Don McLean's "American Pie"

I have been trying to convince my boss that the reference in “American Pie’s”, the father, son, and the holy ghost… is JFK, RLK, and MLK…am I correct or what??? If I’m not, then “Trivial Pursuit, The Genius Edition” is wrong…please let me know…

The Master speaks.

No one knows for sure except Don McLean, and he ain’t tellin.

NO, it was about a plane crash that killed The Big Bopper, Ritchie Valens, and Buddy Holly. That plane crash made that day, the third of February in 1959 the “day that music died”.

No, it was about a plane crash that killed The Big Bopper, Ritchie Valens, and Buddy Holly. That plane crash made that day, the third of February in 1959 the “day that music died”.

tosses rocks at Alan

Bah. I woulda got it first any other day!

:wink:

Sorry about the double post.

More info about this subject can be found here

Expect a move to Cafe Society or General Questions, and welcome to the board.

This site (and this one) posits it’s Holly, Valens, and Big Bopper.

This one (and similarly this) is a mishmash of maybe the above three, maybe your three, maybe the Crickets, and maybe a literal nod to spirituality. What a mess.

In other words, there’s probably not a definitive answer (even from Don himself). My money’s on Holly, Valens, and Big Bopper, since they are the underlying inspiration for the entire song. But the JFK, MLK, RLK guess is pretty reasonable too.

On preview, I took too long to answer, and Alan gave us Uncle Cecil’s take on it.

From The AFU and Urban Legends Archive:

I don’t see how there can be much doubt about the main theme of the song. “The Day The Music Died” has got to be February 3rd, 1959 when the crash killed Holly, Valens and Jape Richardson (aka Big Bopper).

Whether other lines of the tune refer to Dylan, JFK, Elvis etc. is known only to McLean, and he ain’t sayin’.

By the way, it’s the Genus Edition, not the “Genius Edition”, genius. :wink:

Some years ago Don McLean was interviewed (I think on a British talk show). He was asked staight up what American Pie meant. He replied that it meant that he never had to work again if he didn’t want to. :cool:

Just to be contrary, I once deconstructed American Pie as if it completely discussed politics rather than music. In my interpretation, the Father, Son and Holy Ghost fit in nicely with JFK, RFK and MLK. Just for gravy, the last train for the Coast was the funeral train that brought RFK back from California, and the Chevy on the levee was, of course, Ted Kennedy at Chappaquidick (I know, he was driving an Oldsmobile, but try to scan that in a lyric)

However, I should point out that I am not Don McLean and I did the whole thing basically to show that someone could.

Bye bye Miss American Pie
Drove my Olds off the roads
Told the lady ‘Goodbye’…

Thank you! takes a bow

I still want to know why the singer is disappointed when he finds the levee to be dry.
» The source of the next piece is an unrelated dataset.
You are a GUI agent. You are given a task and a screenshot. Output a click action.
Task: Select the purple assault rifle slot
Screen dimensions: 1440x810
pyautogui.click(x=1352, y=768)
Aren’t they supposed to be that way? (even taking into account the whole Mississippi Burning malarky).

Will you be here all week?

Depends on the location. I spend some of my teenaged years a few houses from the Mississippi levee near New Orleans. That portion of the levee was always bone dry but I could walk a ways upriver to a spot where once could usually fish from the levee.

From what I understand, DM is pretty serious about his religion, and not ready to compare any mere mortals to God. The most likely explaination, therefore, is that he is literally referencing the Holy Trinity.

That is what I had thought…that it was a comment regarding a crisis of faith, that the Holy Trio let the plane crash, act of God and all that, and McLean is lamenting the moral/philosophical implication of such an act.

And therefore it should be “the Father, Son and Holy Ghost”.